The lifespan of this building was unfortunately short. The building's spartan aesthetic probably did not win it much popularity over time; low cost construction also may have played into the building's structural deficiencies. Frequent earthquakes had compromised the building's structure, and the 1994 Northridge Earthquake proved the final straw. Engineers condemned the Serra Building's parking garage soon after the 6.7 temblor (which created extreme ground acceleration), and gave five years for employees to clear out of the office tower. They left by 1998, moving into the former Broadway Department Store at 320 West 4th Street, renovated and seismically upgraded during an early-1990s, $69-million project. When employees moved there, the upgraded facility became known as the second Junipero Serra State Office Building in LA. (See Kenneth Reich, "State to Vacate and Demolish Quake-Threatened Office Building," Los Angeles Times, 03/17/1997, accessed 07/11/2014.)

Building Notes

Designed by the firm of Stanton and Stockwell under the supervision of the State Architect, Anson C. Boyd; it cost $12 million to build in 1960. In addition to this office tower, the state also built a 7-story parking garage at 145 South Broadway to serve the 2,600 employees commuting from across the region. The tower's telephone system was "...the first of its kind on the West Coast." Various state government buildings in Downtown Los Angeles were linked up in a sub-network, and callers could call directly to one of 2,250 individual phone numbers in the system, instead of having to be connected by a building switchboard operator.
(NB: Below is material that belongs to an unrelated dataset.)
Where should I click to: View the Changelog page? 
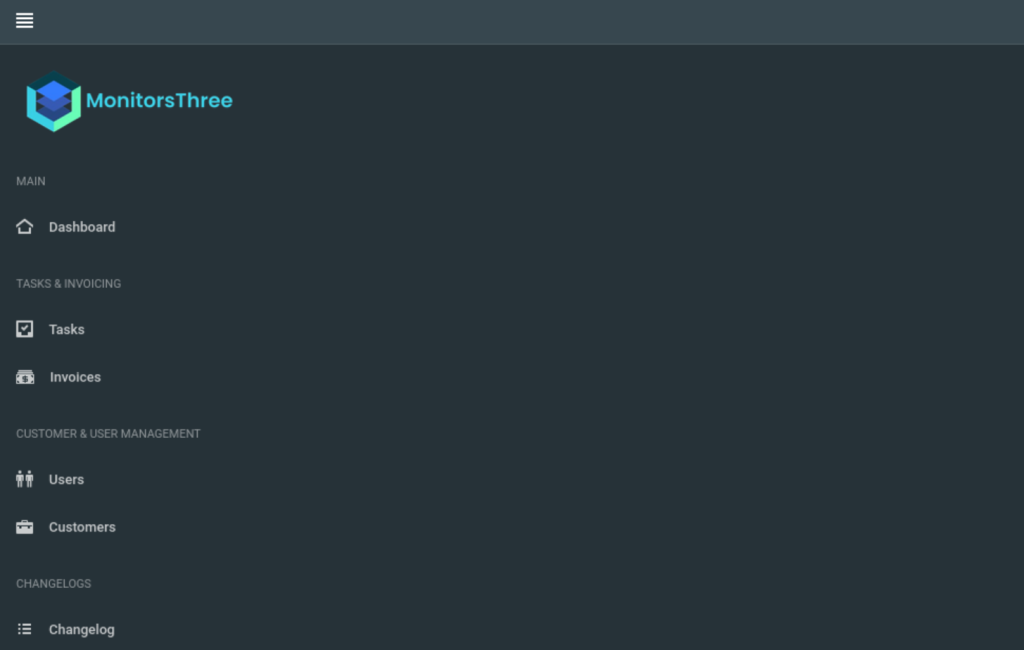coord(82,630)
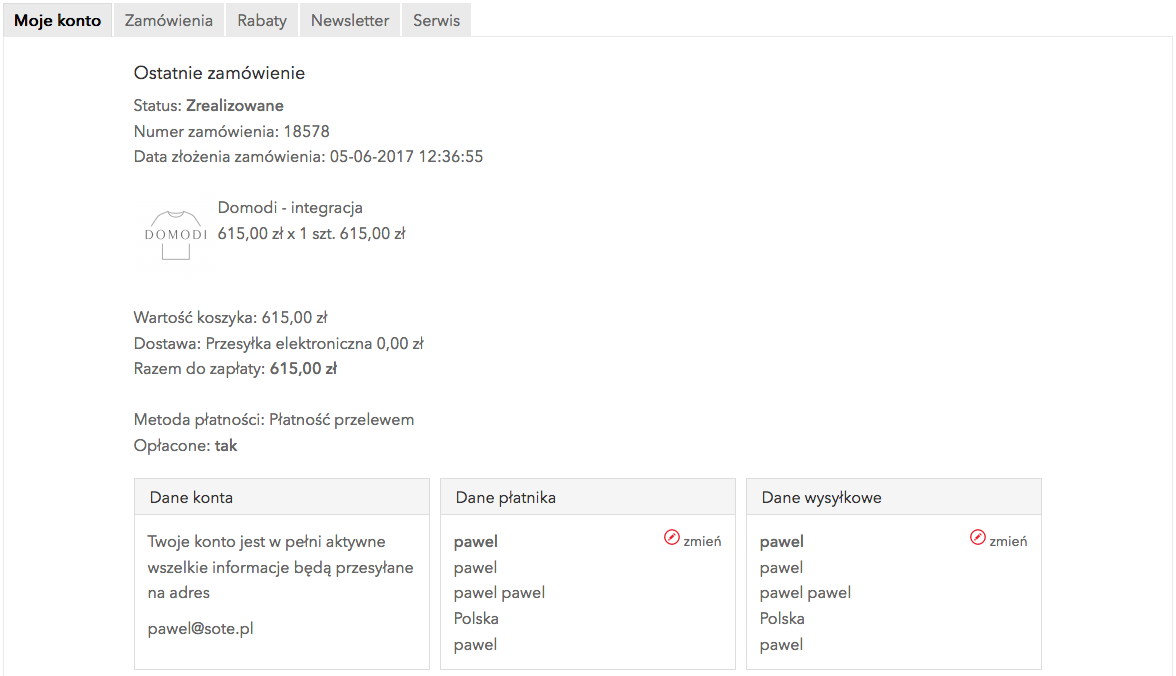
Task: Click the pawel@sote.pl email address
Action: [200, 628]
The Los Angeles Times described the advantages of the system: "The basis of the system gives an individual number to each of the 2,250 or more phones in state offices throughout the city. In this way, wall the massive switching equipment can be located at Pacific Telephone's main building on Olive St. and not on the State Building premises." This saved costs in multiple ways. The number of switchboard operators could be reduced and the structural issues of supporting heavy switching equipment were eliminated. (See "2,600 Ready to Move Into New State Building," Los Angeles Times, 11/20/1960, p. D12.)


This office building was razed c. 2006 by Jacobs Facilities, Incorporated. The demolition of the Junipero Serra State Office Building was given Project Number: NCA 00118.